## TASK DIRECTIONS
Search the entries for the word "will". Copy each line in which it is found.

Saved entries

====

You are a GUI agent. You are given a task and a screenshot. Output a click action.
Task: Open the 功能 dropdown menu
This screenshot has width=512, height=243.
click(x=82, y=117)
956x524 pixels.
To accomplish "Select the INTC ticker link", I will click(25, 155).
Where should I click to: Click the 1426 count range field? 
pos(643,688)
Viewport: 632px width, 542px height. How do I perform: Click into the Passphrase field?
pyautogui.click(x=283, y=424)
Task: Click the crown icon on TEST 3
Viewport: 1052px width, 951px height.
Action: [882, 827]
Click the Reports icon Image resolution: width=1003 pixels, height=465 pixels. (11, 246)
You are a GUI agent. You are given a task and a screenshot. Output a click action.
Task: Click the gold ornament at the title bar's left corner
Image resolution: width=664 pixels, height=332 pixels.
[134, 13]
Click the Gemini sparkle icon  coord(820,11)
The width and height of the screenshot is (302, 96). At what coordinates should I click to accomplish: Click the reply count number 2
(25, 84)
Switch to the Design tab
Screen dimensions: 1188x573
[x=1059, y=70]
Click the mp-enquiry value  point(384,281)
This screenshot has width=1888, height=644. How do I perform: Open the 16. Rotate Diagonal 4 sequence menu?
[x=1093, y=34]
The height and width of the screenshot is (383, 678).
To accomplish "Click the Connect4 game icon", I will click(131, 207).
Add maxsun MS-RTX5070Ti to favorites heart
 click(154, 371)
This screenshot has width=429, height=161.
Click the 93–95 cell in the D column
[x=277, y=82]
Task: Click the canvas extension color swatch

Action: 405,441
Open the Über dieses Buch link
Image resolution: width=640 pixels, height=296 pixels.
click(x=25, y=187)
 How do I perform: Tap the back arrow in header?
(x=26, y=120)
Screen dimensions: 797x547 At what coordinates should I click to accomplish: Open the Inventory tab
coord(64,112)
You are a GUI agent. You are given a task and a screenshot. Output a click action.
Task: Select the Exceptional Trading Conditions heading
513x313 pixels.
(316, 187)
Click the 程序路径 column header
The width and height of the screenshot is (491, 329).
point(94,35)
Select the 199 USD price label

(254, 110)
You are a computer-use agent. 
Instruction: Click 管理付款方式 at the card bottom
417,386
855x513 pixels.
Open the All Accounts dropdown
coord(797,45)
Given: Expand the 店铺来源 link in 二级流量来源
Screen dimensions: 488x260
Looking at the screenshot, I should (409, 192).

====

## REPLY TO THE TASK
To accomplish "Select the INTC ticker link", I will click(25, 155).
To accomplish "Click the Connect4 game icon", I will click(131, 207).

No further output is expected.